## What you have to do:
All that should be output is the block of lines below from the line with "سایر محصولات (180, 145)" to the line with "Chính sách bảo mật (590, 2146)", both included, exactly as written.

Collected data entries

··········

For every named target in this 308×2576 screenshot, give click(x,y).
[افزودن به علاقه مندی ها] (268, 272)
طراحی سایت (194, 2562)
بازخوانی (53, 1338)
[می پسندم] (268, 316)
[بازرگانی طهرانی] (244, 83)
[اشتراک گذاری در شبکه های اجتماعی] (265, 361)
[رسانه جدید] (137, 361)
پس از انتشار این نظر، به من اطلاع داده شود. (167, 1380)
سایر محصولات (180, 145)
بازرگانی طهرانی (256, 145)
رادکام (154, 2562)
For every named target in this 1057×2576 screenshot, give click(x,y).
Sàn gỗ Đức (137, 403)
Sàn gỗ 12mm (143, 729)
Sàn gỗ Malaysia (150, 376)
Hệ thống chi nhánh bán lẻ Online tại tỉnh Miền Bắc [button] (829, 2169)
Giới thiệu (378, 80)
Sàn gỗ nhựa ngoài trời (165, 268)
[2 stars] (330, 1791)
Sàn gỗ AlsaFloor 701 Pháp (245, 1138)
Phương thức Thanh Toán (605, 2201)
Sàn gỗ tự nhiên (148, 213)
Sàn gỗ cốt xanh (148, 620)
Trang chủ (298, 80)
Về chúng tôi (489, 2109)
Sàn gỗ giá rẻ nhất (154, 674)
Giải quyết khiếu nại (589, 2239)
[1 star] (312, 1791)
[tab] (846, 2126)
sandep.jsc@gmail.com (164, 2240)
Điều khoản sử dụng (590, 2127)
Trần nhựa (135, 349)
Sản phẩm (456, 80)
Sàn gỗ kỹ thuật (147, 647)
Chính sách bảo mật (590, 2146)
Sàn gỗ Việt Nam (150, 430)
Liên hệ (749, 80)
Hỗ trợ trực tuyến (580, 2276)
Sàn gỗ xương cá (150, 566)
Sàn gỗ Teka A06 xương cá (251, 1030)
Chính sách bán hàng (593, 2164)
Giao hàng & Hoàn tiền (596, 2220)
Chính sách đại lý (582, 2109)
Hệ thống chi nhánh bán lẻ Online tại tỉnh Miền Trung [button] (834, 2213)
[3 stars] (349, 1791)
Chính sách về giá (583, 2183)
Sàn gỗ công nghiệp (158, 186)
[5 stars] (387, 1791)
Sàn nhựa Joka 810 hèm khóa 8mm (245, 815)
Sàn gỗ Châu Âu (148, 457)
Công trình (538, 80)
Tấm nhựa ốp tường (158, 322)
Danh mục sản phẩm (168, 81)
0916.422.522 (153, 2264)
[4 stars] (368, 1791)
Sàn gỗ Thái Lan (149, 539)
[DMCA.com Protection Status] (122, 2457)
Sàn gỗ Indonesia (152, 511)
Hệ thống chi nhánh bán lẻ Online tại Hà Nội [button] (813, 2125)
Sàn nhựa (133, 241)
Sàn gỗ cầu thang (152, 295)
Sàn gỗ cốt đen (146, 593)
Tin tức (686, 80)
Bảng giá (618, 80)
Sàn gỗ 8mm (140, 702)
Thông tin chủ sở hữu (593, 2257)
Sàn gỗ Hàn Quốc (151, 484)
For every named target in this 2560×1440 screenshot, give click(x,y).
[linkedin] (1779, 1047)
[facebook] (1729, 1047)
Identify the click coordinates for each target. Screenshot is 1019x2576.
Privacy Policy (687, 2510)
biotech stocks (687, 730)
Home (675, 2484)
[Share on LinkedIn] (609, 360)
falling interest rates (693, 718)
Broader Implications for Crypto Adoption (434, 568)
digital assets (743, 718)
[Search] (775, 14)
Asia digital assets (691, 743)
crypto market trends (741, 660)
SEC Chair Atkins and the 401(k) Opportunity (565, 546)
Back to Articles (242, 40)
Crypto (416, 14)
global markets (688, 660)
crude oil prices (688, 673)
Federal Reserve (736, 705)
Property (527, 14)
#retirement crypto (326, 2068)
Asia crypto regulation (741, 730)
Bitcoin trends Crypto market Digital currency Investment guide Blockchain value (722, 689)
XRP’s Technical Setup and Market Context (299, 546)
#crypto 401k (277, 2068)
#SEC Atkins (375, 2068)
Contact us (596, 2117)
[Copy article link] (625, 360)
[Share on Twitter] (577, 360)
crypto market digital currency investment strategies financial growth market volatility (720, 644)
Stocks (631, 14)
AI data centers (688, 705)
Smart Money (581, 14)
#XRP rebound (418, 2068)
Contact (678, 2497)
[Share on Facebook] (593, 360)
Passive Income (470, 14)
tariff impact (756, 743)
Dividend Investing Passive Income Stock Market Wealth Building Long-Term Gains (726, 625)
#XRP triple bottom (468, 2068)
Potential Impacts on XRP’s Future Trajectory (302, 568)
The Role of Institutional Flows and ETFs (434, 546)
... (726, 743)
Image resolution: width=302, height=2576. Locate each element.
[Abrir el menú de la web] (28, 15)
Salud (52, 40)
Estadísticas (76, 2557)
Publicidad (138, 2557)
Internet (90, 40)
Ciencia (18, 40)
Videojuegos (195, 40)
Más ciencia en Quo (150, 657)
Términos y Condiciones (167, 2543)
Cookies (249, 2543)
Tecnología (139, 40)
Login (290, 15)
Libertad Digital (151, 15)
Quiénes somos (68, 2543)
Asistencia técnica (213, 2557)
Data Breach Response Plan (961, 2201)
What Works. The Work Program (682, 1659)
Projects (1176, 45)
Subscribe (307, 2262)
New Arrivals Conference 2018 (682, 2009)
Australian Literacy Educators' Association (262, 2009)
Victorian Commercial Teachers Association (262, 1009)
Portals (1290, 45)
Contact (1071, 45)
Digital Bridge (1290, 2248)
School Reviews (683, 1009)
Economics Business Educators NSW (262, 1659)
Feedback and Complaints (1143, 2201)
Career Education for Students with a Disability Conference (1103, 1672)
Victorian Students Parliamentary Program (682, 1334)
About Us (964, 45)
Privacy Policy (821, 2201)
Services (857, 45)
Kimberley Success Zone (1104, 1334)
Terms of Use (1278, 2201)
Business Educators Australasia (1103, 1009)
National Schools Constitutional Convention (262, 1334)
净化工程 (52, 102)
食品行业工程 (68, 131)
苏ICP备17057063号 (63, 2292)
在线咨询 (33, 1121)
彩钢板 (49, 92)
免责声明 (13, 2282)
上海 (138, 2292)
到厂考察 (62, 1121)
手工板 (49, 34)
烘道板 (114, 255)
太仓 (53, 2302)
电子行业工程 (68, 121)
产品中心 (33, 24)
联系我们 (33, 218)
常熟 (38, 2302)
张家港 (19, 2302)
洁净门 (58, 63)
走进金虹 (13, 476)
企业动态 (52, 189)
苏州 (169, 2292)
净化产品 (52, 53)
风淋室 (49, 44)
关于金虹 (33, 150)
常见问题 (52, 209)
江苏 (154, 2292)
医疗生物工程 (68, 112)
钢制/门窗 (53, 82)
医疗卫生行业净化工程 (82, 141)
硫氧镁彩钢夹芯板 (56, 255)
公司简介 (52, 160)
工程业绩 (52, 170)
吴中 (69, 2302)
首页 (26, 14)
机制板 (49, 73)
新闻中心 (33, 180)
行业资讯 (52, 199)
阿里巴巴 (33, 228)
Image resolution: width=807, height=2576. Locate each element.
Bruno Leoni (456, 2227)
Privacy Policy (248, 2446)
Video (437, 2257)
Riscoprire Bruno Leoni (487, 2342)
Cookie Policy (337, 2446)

··········

## Task solution:
سایر محصولات (180, 145)
بازرگانی طهرانی (256, 145)
رادکام (154, 2562)
For every named target in this 1057×2576 screenshot, give click(x,y).
Sàn gỗ Đức (137, 403)
Sàn gỗ 12mm (143, 729)
Sàn gỗ Malaysia (150, 376)
Hệ thống chi nhánh bán lẻ Online tại tỉnh Miền Bắc [button] (829, 2169)
Giới thiệu (378, 80)
Sàn gỗ nhựa ngoài trời (165, 268)
[2 stars] (330, 1791)
Sàn gỗ AlsaFloor 701 Pháp (245, 1138)
Phương thức Thanh Toán (605, 2201)
Sàn gỗ tự nhiên (148, 213)
Sàn gỗ cốt xanh (148, 620)
Trang chủ (298, 80)
Về chúng tôi (489, 2109)
Sàn gỗ giá rẻ nhất (154, 674)
Giải quyết khiếu nại (589, 2239)
[1 star] (312, 1791)
[tab] (846, 2126)
sandep.jsc@gmail.com (164, 2240)
Điều khoản sử dụng (590, 2127)
Trần nhựa (135, 349)
Sản phẩm (456, 80)
Sàn gỗ kỹ thuật (147, 647)
Chính sách bảo mật (590, 2146)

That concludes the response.